→ SHORT PROBLEM
Continue the mailing-list message below on row-major versus column-major index order for MRI images, picking up after its final sentence; the listing that follows it is separate.
## start TEXT BLOCK
2015-08-03 Thread Matthew Brett
Hi,

On Mon, Aug 3, 2015 at 8:09 AM, Nathaniel Smith n...@pobox.com wrote:
 On Aug 2, 2015 11:06 PM, Kang Wang kwan...@wisc.edu wrote:

 This is very good discussion. Thank you all for replying.

 I can see the fundamental difference is that I always
 think/talk/read/write a 3D image as I(x, y, z), not (plane, row, column) . I
 am coming from MRI (magnetic resonance imaging) research, and I can assure
 you that the entire MRI community is using (x, y, z), including books,
 journal papers, conference abstracts, presentations, everything. We even
 talk about what we called logical x/y/z and physical x/y/z, and the
 rotation matrix that converts the two coordinate systems. The radiologists
 are also used to (x, y, z). For example, we always say my image is 256 by
 256 by 20 slices, and we never say 20 by 256 by 256.

 So, basically, at least in MRI, we always talk about an image as I(x, y,
 z), and we always assume that x is the fastest changing index. That's why
 I prefer column-major (because it is more natural).

 Of course, I can totally get my work done by using row-major, I just have
 to always remind myself write last dimension index first when coding. I
 actually have done this before, and I found it would be so much easier if
 just using column-major.
## end TEXT BLOCK
## start PROVIDED MATERIAL
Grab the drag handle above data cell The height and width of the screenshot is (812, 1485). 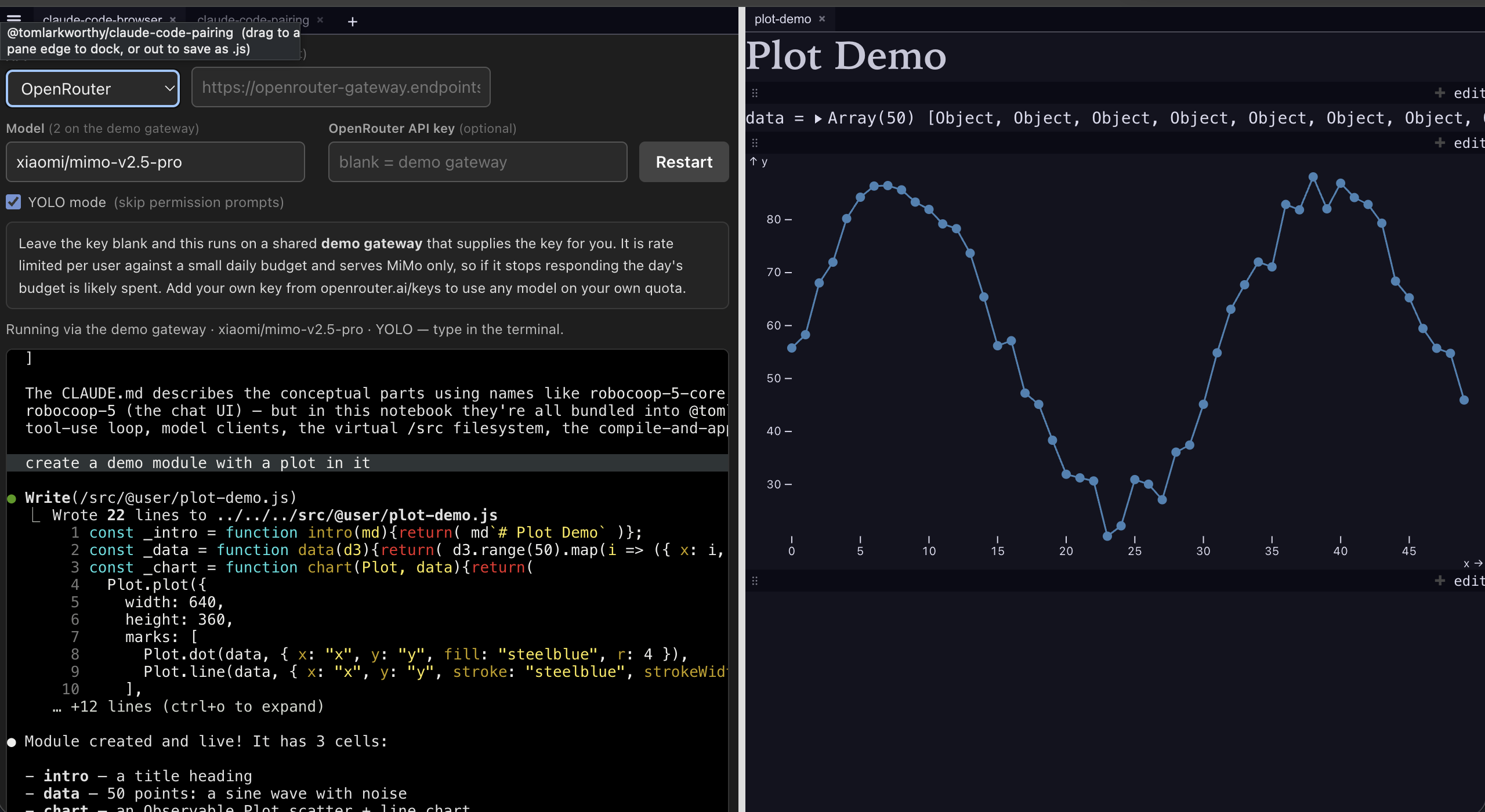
## end PROVIDED MATERIAL
→ RESULT BELOW
 Why not just use I[x, y, z] like you're used to, and let the computer worry
 about the physical layout in memory? Sometimes this will be Fortran order
 and sometimes C order and sometimes something else, but you don't have to
 know or care; 99% of the time it doesn't matter. The worst case is that when
 you use a python wrapper to call into a library that can only handle Fortran
 order, then the wrapper will quietly have to convert the memory order around
 and it will be slightly slower than if you had used Fortran order in the
 first place. But in practice you'll barely ever notice this, and when you
 do, *then* you can tell numpy explicitly what memory layout you want in the
 situation where it matters.

Yes - if you are using numpy, you really have to look numpy in the eye and say:

I will let you worry about the array element order in memory, and in
return, you promise to make indexing work as I would expect

Just for example, let's say you loaded an MRI image into memory:

In [1]: import nibabel
In [2]: img = nibabel.load('my_mri.nii')
In [3]: data = img.get_data()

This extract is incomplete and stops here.